Ramadhan, un hôte de marque
En Tunisie, comme dans les autres pays arabes, aussi bien de nos jours que par le passé, le mois de ramadan que les fidèles tunisiens ont commencé à jeûner, dès hier, est traité comme une personne, au sens propre du terme, et assimilé à un véritable hôte de marque dont l’arrivée est attendue, chaque année, avec impatience au terme du mois de châabane. Alors, les gens représentés par une délégation de dignitaires de la localité considérée, villes et villages, sortent pour l’accueillir, cherchant des endroits particulièrement élevés afin de suivre de loin l’apparition de son cortège. C’est la cérémonie de l’observation du croissant lunaire désigné littéralement par l’accueil du mois de ramadan. Autre grande marque d’attention reflétant cette véritable personnification du mois saint, les fidèles tiennent souvent à précéder son nom du titre honorifique de Sidi (monseigneur), attribué, généralement, aux grands, comme les dignitaires ainsi qu’aux saints. Souvent, les tunisiens, notamment, mais aussi les autres peuples arabes, l’appellent Sidi ramadan, le revêtant dans le sillage de nombreux qualificatifs exaltant ses mérites propres et sa sacralité, à l’instar de « très grand », ou encore de «saint ». Mais, le plus édifiant dans cet aspect merveilleux des coutumes ramadanesques est l’utilisation de son nom, c'est-àdire ramadan, pour nommer les personnes. Ainsi plusieurs personnes portent son nom, quoique la mode, à nos jours, soit pour le choix d’autres genres de noms. Cette propriété pour ainsi dire, le mois de ramadan la partage avec les deux mois qui le précèdent dans le calendrier lunaire, à savoir les mois de rejeb et de châabane. Le mois de rejeb précède immédiatement le mois de châabane qui précède le mois de ramadan. En effet, les noms de rejeb et de châabane sont utilisés, aussi, pour nommer les personnes.
Toutefois, détail très significatif dans ce domaine, le nom de châabane , est parfois inversé en chabâane, nom qui signifie, en arabe, « rassasié » et « ayant le ventre plein », à l’opposé de l’homme soumis au devoir du jeûne et de l’abstention de manger et de boire. Un saint tunisien est connu sous le nom de Sidi Chabâane, à la ville de Sidi Bou Said.

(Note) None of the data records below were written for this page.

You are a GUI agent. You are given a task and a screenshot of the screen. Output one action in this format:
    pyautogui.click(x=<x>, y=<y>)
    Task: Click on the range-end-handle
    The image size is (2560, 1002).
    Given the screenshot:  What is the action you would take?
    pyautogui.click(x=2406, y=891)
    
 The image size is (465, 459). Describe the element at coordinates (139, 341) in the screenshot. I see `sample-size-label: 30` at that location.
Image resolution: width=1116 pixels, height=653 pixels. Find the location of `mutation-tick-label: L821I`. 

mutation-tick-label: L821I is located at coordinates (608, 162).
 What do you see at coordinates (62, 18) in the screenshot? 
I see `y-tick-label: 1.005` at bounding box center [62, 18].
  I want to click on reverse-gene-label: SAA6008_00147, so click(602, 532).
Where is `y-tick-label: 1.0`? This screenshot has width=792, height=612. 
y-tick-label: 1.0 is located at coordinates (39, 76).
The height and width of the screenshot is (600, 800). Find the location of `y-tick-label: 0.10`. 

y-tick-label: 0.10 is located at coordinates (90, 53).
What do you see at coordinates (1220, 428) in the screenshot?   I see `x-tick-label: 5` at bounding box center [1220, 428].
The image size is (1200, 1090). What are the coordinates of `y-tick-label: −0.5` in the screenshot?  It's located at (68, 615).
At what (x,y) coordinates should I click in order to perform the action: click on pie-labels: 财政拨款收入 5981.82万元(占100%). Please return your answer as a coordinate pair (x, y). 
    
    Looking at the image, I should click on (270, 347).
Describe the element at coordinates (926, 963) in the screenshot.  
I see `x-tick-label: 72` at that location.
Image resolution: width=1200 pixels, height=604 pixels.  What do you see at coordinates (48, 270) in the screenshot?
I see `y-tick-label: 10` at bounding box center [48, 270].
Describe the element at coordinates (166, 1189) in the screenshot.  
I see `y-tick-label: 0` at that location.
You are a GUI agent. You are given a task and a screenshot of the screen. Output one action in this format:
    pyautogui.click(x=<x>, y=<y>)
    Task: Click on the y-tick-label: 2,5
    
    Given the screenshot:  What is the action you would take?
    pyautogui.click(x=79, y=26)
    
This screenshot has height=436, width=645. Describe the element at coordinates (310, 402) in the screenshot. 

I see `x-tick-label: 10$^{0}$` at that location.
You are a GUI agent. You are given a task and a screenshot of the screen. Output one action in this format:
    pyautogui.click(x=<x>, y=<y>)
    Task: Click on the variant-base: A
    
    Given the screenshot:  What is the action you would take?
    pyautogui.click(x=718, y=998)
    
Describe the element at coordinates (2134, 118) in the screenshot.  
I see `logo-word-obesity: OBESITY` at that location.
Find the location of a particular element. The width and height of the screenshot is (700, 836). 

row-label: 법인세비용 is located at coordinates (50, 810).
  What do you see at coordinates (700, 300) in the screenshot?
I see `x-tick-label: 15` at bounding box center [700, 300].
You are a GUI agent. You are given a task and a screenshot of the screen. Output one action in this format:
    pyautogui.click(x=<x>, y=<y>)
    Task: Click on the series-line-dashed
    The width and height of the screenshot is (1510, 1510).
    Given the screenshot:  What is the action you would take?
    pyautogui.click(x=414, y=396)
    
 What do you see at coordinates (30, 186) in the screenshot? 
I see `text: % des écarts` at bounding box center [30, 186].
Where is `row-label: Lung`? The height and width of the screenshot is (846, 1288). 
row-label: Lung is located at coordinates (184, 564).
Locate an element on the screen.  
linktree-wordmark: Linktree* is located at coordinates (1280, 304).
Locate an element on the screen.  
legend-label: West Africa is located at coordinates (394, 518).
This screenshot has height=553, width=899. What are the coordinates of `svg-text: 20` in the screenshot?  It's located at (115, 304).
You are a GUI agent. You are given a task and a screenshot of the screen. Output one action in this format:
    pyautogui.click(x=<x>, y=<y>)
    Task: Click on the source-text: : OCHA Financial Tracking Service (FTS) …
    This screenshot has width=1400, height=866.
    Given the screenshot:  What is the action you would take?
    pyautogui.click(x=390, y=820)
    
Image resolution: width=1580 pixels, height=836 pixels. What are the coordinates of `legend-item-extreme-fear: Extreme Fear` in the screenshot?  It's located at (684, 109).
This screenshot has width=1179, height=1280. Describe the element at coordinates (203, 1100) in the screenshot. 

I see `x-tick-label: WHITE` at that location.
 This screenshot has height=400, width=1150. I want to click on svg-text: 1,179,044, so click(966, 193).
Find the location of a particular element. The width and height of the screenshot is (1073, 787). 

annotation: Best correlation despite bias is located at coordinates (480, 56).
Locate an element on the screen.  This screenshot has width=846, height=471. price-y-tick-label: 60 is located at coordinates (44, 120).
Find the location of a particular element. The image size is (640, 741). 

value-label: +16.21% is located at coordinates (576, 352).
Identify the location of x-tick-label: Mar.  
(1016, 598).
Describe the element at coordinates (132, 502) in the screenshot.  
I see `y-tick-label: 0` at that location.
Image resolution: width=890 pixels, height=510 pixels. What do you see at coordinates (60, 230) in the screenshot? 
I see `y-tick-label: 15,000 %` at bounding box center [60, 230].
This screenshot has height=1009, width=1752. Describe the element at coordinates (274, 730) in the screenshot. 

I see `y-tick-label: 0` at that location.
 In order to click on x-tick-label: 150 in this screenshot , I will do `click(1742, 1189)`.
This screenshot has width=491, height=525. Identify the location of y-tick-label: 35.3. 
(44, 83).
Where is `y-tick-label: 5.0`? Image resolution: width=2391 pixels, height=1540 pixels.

Des tunisiens fêtent parfois le mois de châabane par l’organisation d’un véritable festin, appelé justement châabania, d’après le nom du mois de châabane, et où les convives mangent à l’excès, comme pour se rassasier définitivement ou se constituer des réserves en prévision d’un long jeûne qui les attend. Le mois de châabane passe aussi pour être le mois où les biens du monde sont partagés entre les hommes et les êtres vivants en général.
Le mois de ramadan est également le thème de très nombreuses chansons interprétées, à l’occasion, par de grands chanteurs professionnels, en Tunisie et ailleurs, notamment en Egypte, et qui sont de véritables hymnes en l’honneur de ce mois, le traitant comme une véritable sainte personne qui vient répandre le bonheur et la chance parmi les fidèles.
Interrogés, des spécialistes admettent que cette personnification et les coutumes et habitudes qui la marquent doivent avoir certainement un sens profond, signalant que la pratique du jeûne est une coutume très ancienne et très répandue, comme le confirment d’ailleurs certains versets du Coran et elle revêt plusieurs formes, à l’instar du jeûne sous la forme de l’abstention totale de parler, évoquée aussi dans la sourate de Mériem ou Marie, et qui fait partie, en quelque sorte, du jeûne de mois de ramadan à travers l’obligation faite aux musulmans de s’abstenir du dire du mal quel qu’il soit, parallèlement à l’abstention de manger et de boire.